# My ramp with a door



## Marie5656 (Oct 14, 2017)

*In another thread I mentioned that the guys who built our ramp added an opening at the top so we can just set out groceries or bags there, rather than carry them up the ramp (it is one that doubles over on itself, if you understand).  I had said I would post pictures.  As you look at the pictures, the driveway as behind the camera.  We had to add the gate for it to pass inspection.

*


----------



## Buckeye (Oct 14, 2017)

Great idea!


----------



## Cap'nSacto (Oct 14, 2017)

Kind of a drag that you had to add the gate. Still very nifty, though.


----------



## Marie5656 (Oct 14, 2017)

Cap'nSacto said:


> Kind of a drag that you had to add the gate.
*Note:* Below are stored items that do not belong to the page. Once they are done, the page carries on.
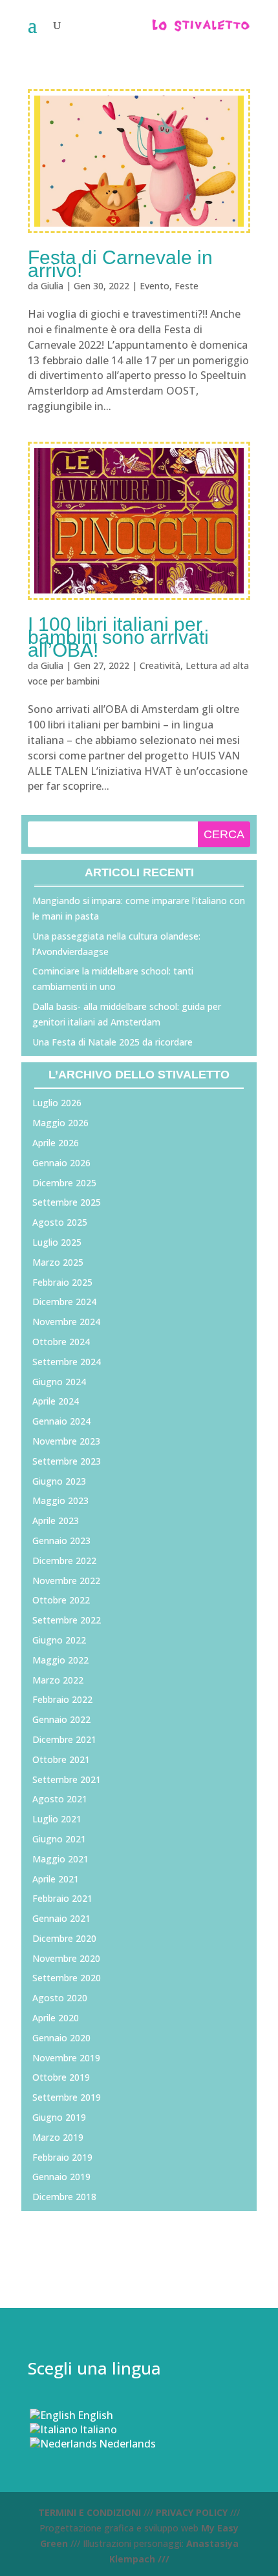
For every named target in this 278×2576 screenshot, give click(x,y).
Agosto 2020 (59, 1998)
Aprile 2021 (55, 1879)
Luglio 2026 (56, 1103)
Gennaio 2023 (61, 1540)
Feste (186, 286)
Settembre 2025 (66, 1202)
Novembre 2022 (66, 1580)
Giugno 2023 (59, 1481)
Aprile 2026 (55, 1143)
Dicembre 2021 (64, 1739)
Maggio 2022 (60, 1660)
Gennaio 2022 (61, 1719)
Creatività (160, 665)
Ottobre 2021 (61, 1759)
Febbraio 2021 (62, 1898)
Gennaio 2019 (61, 2176)
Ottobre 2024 (61, 1341)
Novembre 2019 (66, 2058)
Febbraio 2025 (62, 1282)
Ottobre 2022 (61, 1600)
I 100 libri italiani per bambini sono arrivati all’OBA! (118, 637)
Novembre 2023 (66, 1441)
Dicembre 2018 (64, 2196)
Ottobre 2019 (61, 2077)
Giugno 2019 (59, 2117)
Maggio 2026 (60, 1123)
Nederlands (127, 2444)
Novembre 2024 (66, 1321)
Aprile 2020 (55, 2018)
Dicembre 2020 (64, 1938)
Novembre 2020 (66, 1958)
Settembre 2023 (66, 1461)
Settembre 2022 (66, 1620)
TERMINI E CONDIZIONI (89, 2512)
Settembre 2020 (66, 1978)
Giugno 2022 (59, 1640)
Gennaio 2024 (61, 1421)
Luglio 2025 (56, 1242)
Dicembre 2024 (64, 1301)
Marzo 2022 (57, 1680)
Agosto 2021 (59, 1799)
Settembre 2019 (66, 2097)
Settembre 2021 (66, 1779)
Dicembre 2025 (64, 1183)
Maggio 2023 (60, 1500)
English (95, 2415)
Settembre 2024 (66, 1361)
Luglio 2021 (56, 1819)
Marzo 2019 (57, 2137)
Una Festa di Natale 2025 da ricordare (112, 1042)
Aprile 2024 (55, 1401)
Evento (154, 286)
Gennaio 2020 (61, 2038)
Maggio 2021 (60, 1859)
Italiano (98, 2429)
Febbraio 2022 (62, 1699)
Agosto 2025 (59, 1222)
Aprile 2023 (55, 1520)
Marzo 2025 (57, 1262)
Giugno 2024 (59, 1382)
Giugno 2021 (59, 1839)
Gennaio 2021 (61, 1918)
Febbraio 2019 (62, 2157)
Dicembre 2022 (64, 1560)
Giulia (52, 286)
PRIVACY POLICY (192, 2512)
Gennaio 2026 (61, 1163)
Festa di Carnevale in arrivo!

Still very nifty, though.



Yep, I know.  It is for safety reasons, in case there are kids here.  No one wants them falling off.  LOL


----------



## SeaBreeze (Oct 14, 2017)

Looks good Marie, can you still set bags there with the gate?  Looks like you can but it might not be that easy as before.


----------



## Marie5656 (Oct 15, 2017)

SeaBreeze said:


> Looks good Marie, can you still set bags there with the gate?  Looks like you can but it might not be that easy as before.



Maybe if it is a smaller bag, yes.  Just have to lift everything over the cross bar at the bottom...which was there from the start. The actual gate itself is what we added.  The guy who made the door is pretty talented at that.


----------



## RadishRose (Oct 15, 2017)

Great idea!


----------